He is basically saying that he doesn't think the Bolt will be an attractive choice for very many people and gives a number of reasons including that its a mashup of trying to satisfy different hypotheticals about what the buyers should want without such essentials as fast charging or charging networks and at a much higher price that very fuel efficient comparable ICE cars like the FIT.

I personally think that he is exactly right. While the Bolt may appeal to a limited number of people, the TM3 clearly appeals to a very large number of people. Tesla did that by looking at a class of car that sells a lot and that people want and pricing at least competitively. The result has been a lot of reservations. Make what the market wants if you want to sell lots of cars. I would predict amazing sales if Chevy were to make a Malibu sized BEV or better a CUV with high speed charging and a supercharger network.

The lead designer sounds totally clueless, but its GM so I suppose he was told what sort of car to design and did the best he could.

Perhaps you might understand better if you realized that GM's target car was apparently the Honda FIT while Tesla's was the BMW 3 and Audi A4. Different animals.

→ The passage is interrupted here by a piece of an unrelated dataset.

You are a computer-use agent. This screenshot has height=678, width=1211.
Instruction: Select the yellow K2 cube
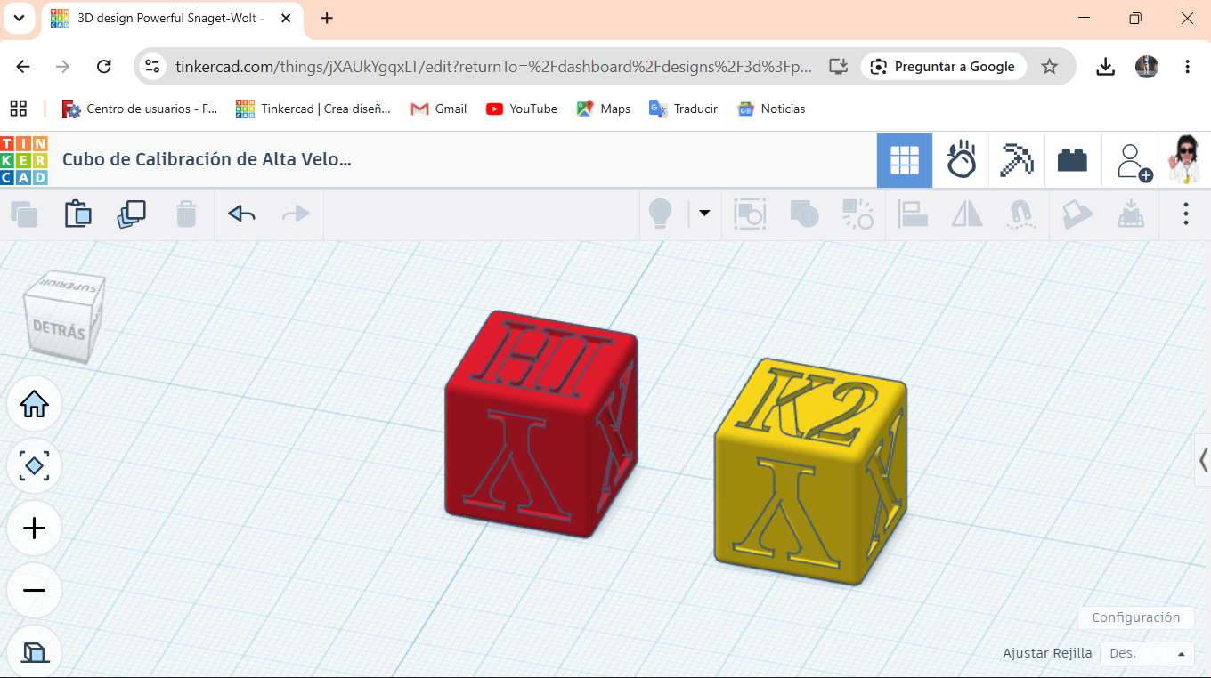pyautogui.click(x=809, y=472)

You guys also failed to note that one of his early comments lauded the Volt over the Bolt.
"Justin T. Westbrook
Arch Duke Maxyenko, **** Talk Extraordinaire
8/08/16 10:57pm
Yea. Anyone who asks me if they should buy a Bolt, I’m going to tell them to check out the Volt while they’re at the dealership. It’s likely they’ll be going home with the one that starts with V."

The Bolt will be at best a modest success because thats all that GM was aiming for.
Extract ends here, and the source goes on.